Corticosteroids are a common treatment option for DMD around the world but this is the first time that the FDA has approved any drug in the class to treat the condition and also the first time that Emflaza was approved for any kind of use. Marathon said the research and development costs necessary to make that happen justify the high price-tag of the drug.

Emplaza is a corticosteroid that reduces activity within the immune system and decreases inflammation. The drug, deflazacort, can help to treat patients ages 5 years and above that suffers from the disastrous and deadly disease Duchenne muscular dystrophy (DMD).

DMD is the most well-known kind of muscular dystrophy that caused by an absence of dystrophin, a protein that keeps muscle cells in place. The top 100 orphan drugs in the US cost an average of $111,820 a year per patient in 2014, according to a report by Evaluate, a market research firm.

Marathon Pharma's chiefe financial officer Babar Ghias told reporters that the net price of the drug will be $54,000 after some rebates and discounts.

Sen.
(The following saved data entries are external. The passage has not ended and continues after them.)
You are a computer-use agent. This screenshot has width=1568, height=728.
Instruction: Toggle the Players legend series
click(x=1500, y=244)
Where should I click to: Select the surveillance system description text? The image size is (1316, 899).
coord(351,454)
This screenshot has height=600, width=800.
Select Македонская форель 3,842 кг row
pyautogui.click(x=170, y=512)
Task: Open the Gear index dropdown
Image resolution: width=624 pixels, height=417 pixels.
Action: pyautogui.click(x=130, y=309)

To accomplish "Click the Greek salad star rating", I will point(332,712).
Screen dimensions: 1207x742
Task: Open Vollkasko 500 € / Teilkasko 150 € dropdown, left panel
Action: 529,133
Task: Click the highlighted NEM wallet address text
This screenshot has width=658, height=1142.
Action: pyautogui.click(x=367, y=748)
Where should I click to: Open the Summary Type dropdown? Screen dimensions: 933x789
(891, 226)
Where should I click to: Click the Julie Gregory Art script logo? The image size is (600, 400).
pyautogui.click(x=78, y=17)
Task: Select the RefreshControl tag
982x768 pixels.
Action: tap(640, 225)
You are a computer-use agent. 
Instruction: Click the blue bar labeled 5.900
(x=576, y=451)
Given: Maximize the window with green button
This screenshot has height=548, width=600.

Bernie Sanders (D-VT) and Rep. Elijah Cummings (D-MD) on Monday wrote to Illinois-based Marathon Pharmaceuticals CEO Jeffrey Aronin, calling the company's plan to charge $89,000 annually for its recently approved treatment "outrageous".

"Marathon's apparent abuse of government-granted exclusivity periods and incentives to sell what should be a widely available drug for $89,000 a year is unconscionable", Sanders and Cummings wrote in the letter.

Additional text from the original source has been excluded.